Remote sensing of tidal networks and their relation to vegetation

D. C. Mason and T. R. Scott

The study of the morphology of tidal networks and their relation to salt marsh vegetation is currently an active area of research, and a number of theories have been developed which require validation using extensive observations. Conventional methods of measuring networks and associated vegetation can be cumbersome and subjective. Recent advances in remote sensing techniques mean that these can now often reduce measurement effort whilst at the same time increasing measurement scale. The status of remote sensing of tidal networks and their relation to vegetation is reviewed. The measurement of network planforms and their associated variables is possible to sufficient resolution using digital aerial photography and airborne scanning laser altimetry (LiDAR), with LiDAR also being able to measure channel depths. A multi-level knowledge-based technique is described to extract networks from LiDAR in a semi-automated fashion. This allows objective and detailed geomorphological information on networks to be obtained over large areas of the intertidal zone. It is illustrated using LIDAR data of the River Ems, Germany, the Venice lagoon, and Carnforth Marsh, Morecambe Bay, UK. Examples of geomorphological variables of networks extracted from LiDAR data are given.
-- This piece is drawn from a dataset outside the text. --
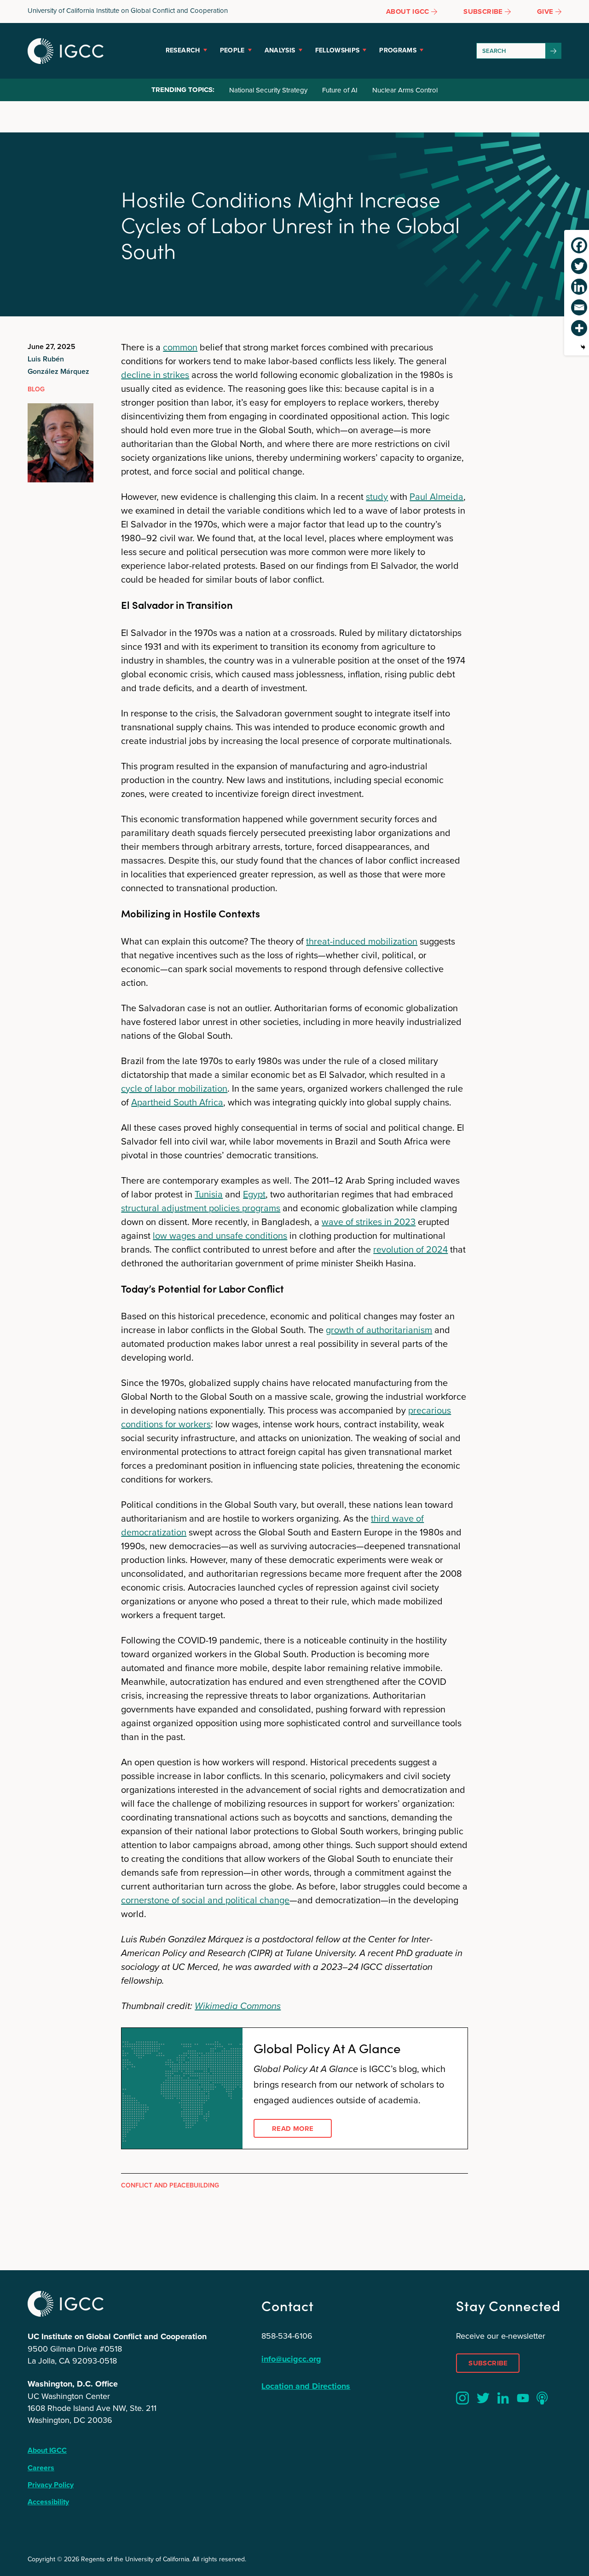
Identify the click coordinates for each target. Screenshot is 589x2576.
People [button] (232, 50)
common (180, 347)
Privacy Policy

Associated marsh vegetation can be classified into its component species using airborne hyperspectral and satellite multispectral data. Other potential applications of remote sensing for network studies include determining spatial relationships between networks and vegetation, measuring marsh platform vegetation roughness, in-channel velocities and sediment processes, studying salt pans, and for marsh restoration schemes.

Citation: Mason, D. C., and T. R. Scott (2004), Remote sensing of tidal networks and their relation to vegetation, in The Ecogeomorphology of Tidal Marshes, Coastal Estuarine Stud., vol. 59, edited by S. Fagherazzi, M. Marani, and L. K. Blum, pp. 27–46, AGU, Washington, D. C., doi:10.1029/CE059p0027.